+++ Information shown

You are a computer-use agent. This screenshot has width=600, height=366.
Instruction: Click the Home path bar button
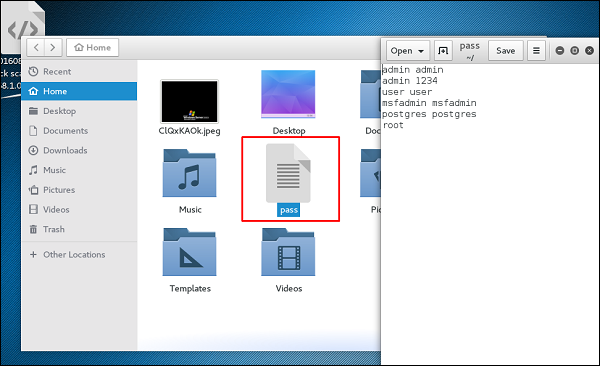(x=92, y=47)
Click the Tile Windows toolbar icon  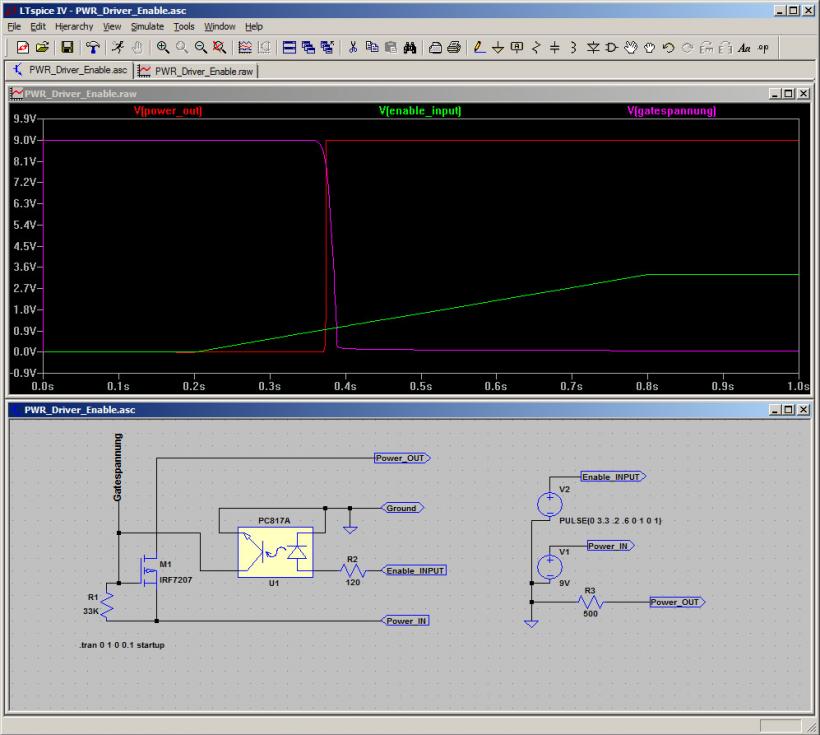(289, 47)
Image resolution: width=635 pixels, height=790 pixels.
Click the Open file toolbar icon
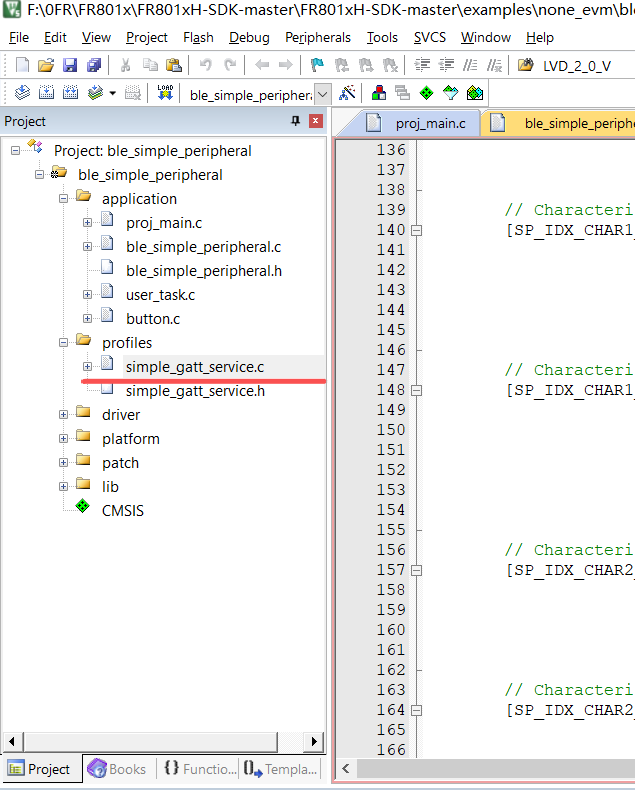[46, 65]
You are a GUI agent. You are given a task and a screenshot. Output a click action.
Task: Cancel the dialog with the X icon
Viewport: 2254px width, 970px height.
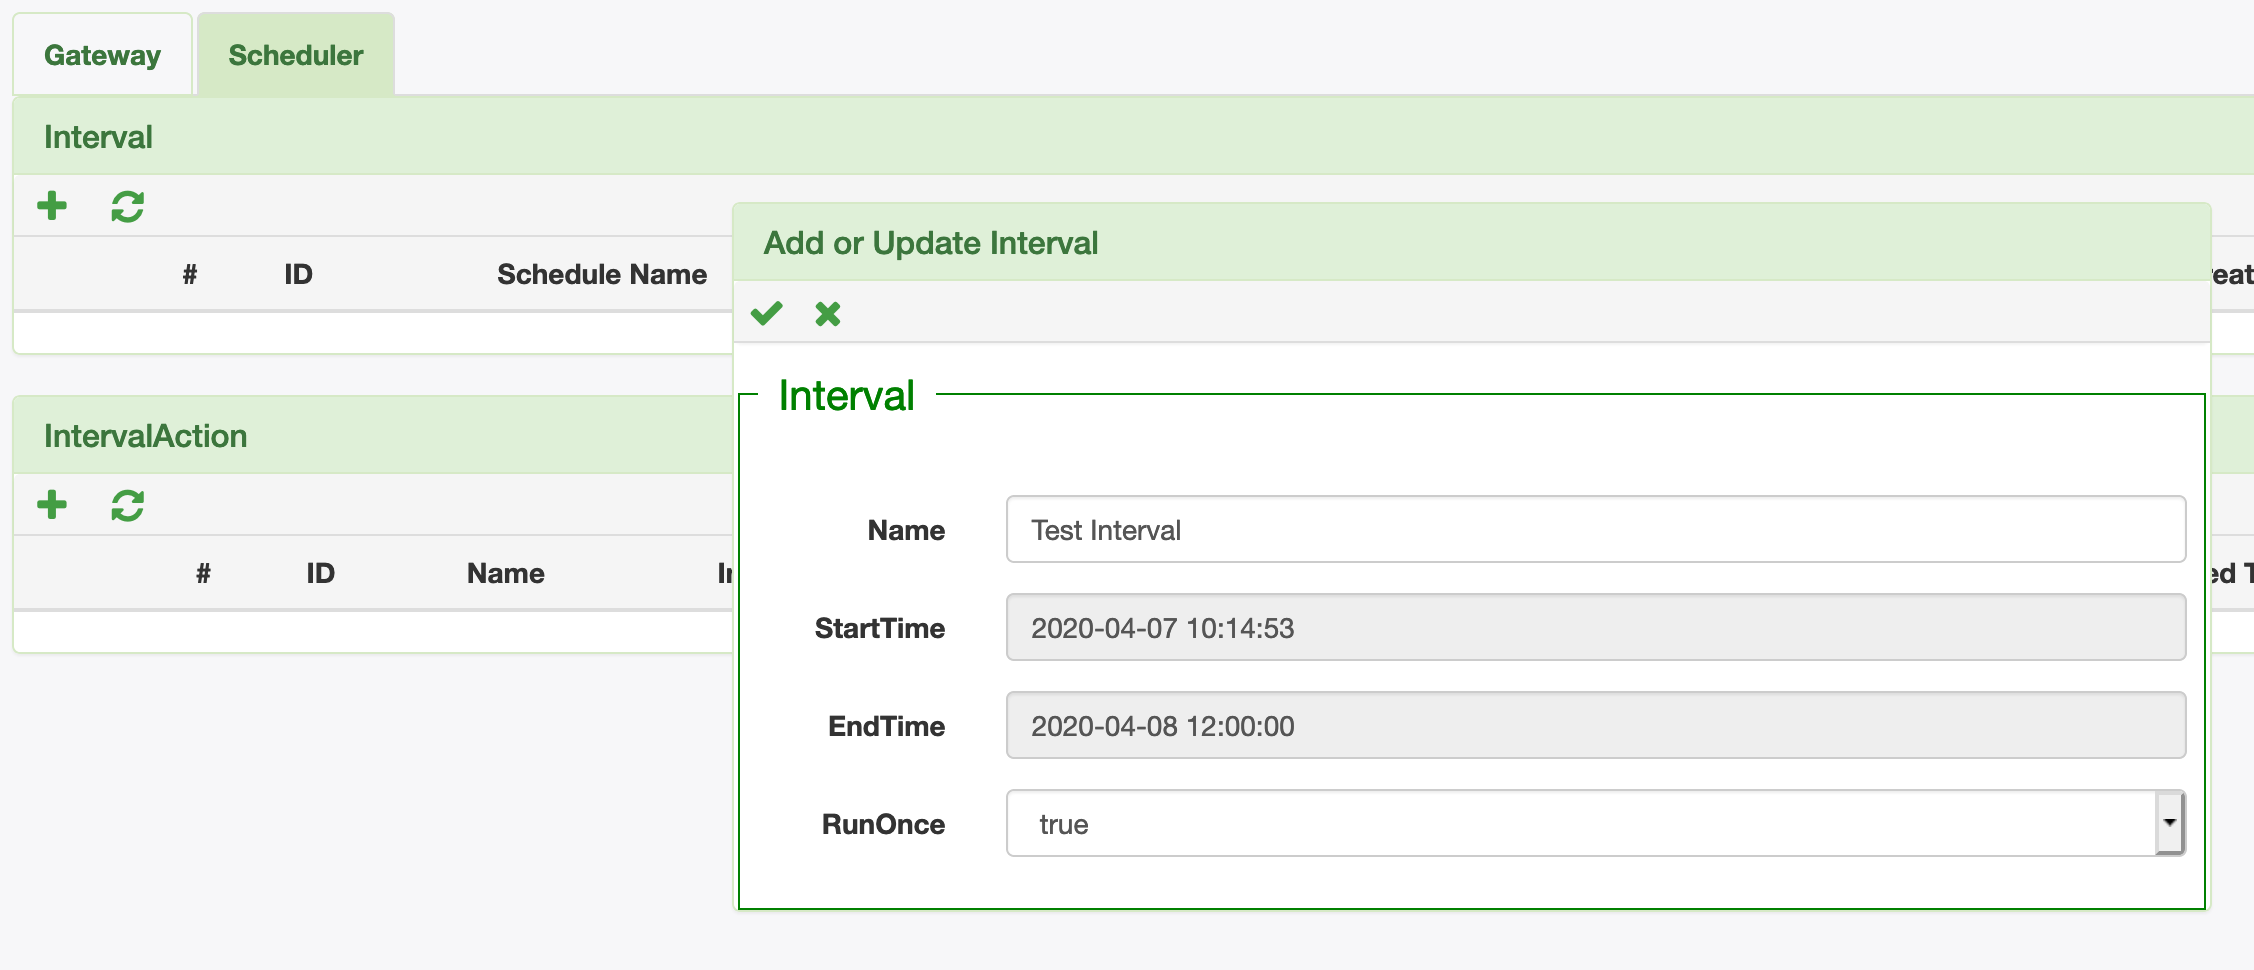pos(828,313)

++++++

Copy out the stretch of the listing from the line containing "You are a GUI" through the end of the listing, both ends included, word for word. Leave the pictures out.

- [Solved problem]:
You are a GUI agent. You are given a task and a screenshot. Output a click action.
Task: Cancel the dialog with the X icon
Viewport: 2254px width, 970px height.
pos(828,313)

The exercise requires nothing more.